» What is asked
Copy every line of the records below word for word, leaving out the pictures.

::::::::

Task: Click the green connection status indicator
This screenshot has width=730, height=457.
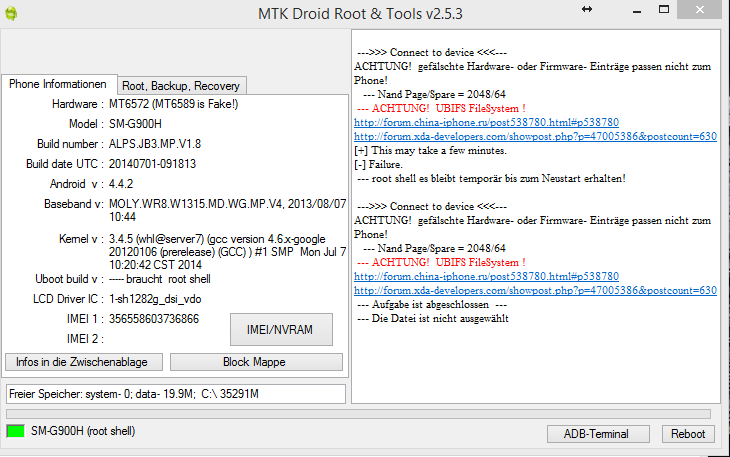Action: coord(15,431)
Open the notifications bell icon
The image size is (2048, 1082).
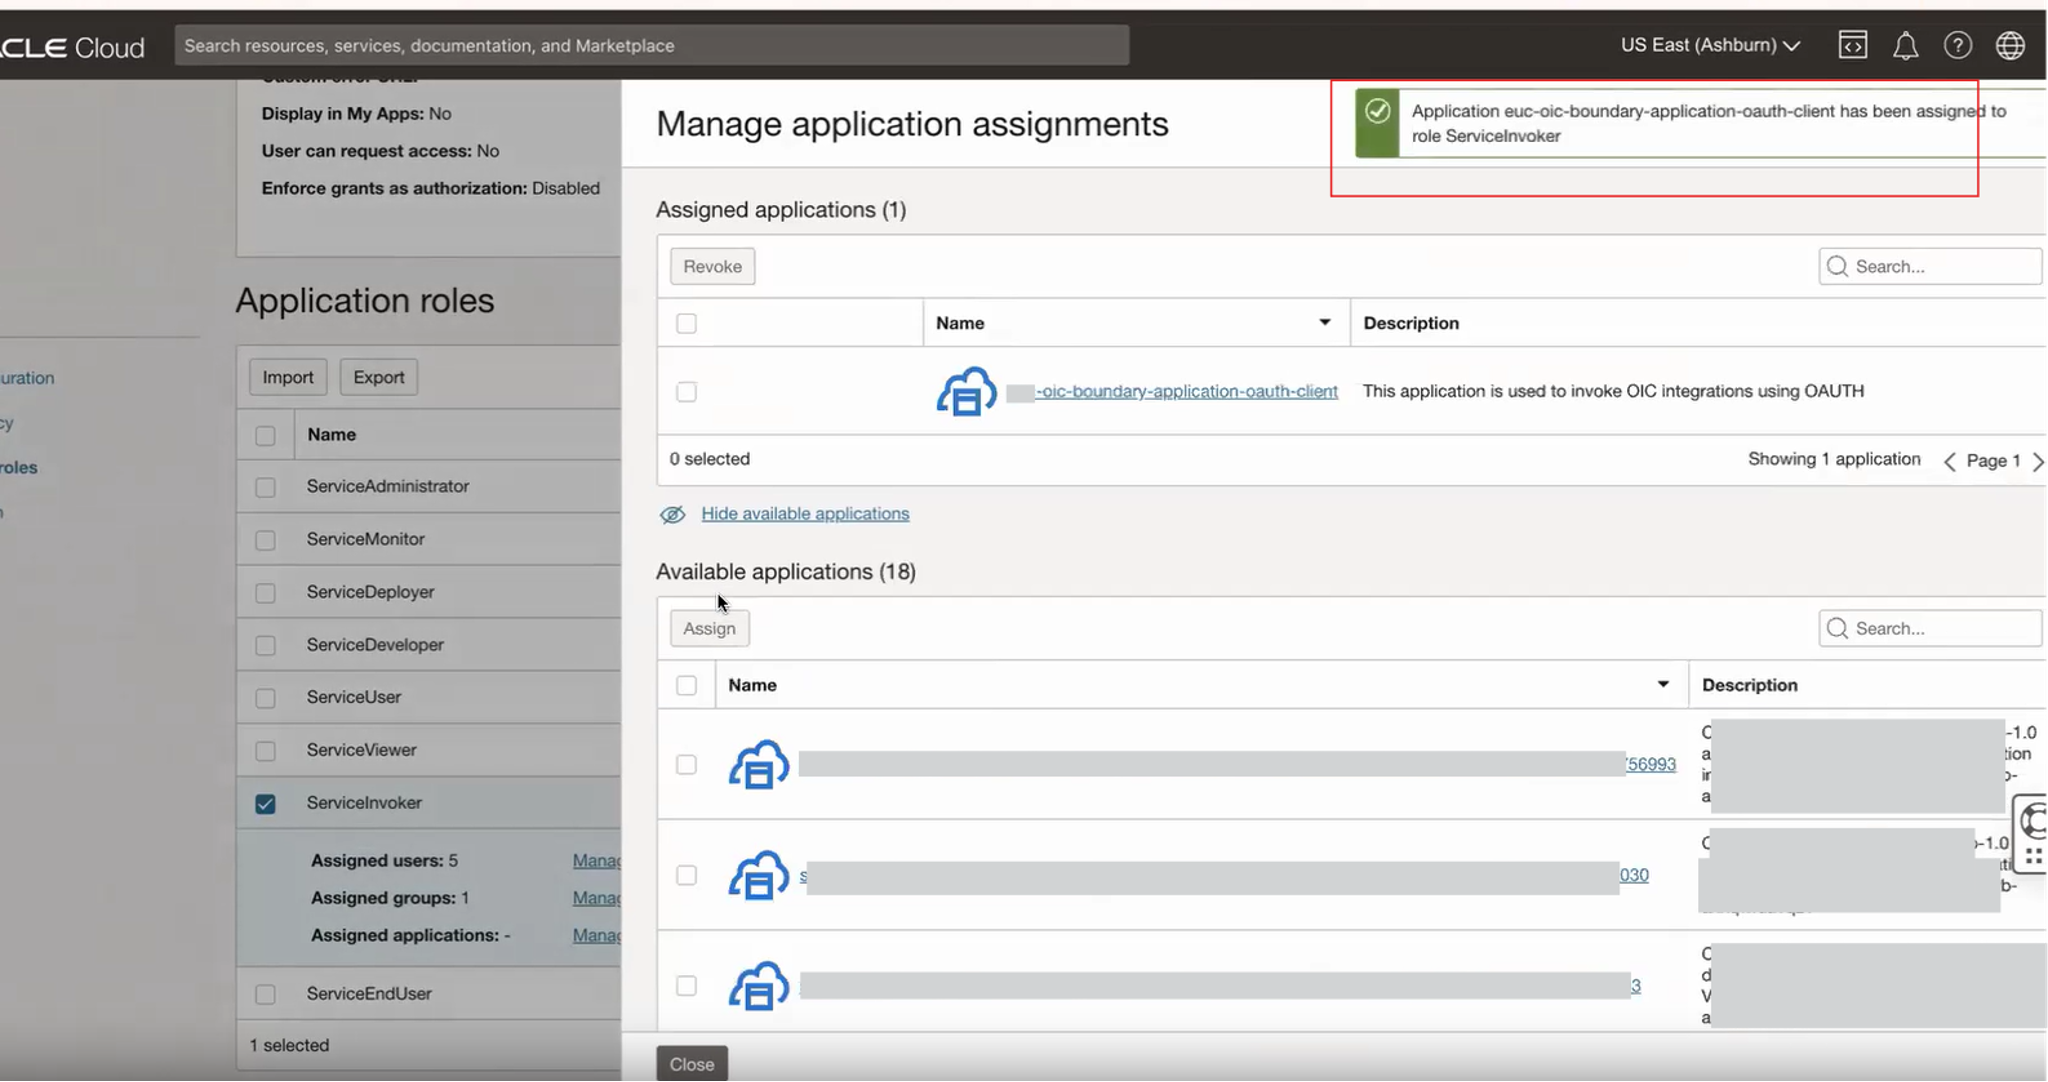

::::::::

» Response to the task
Task: Click the green connection status indicator
This screenshot has width=730, height=457.
Action: coord(15,431)
Open the notifications bell icon
The image size is (2048, 1082).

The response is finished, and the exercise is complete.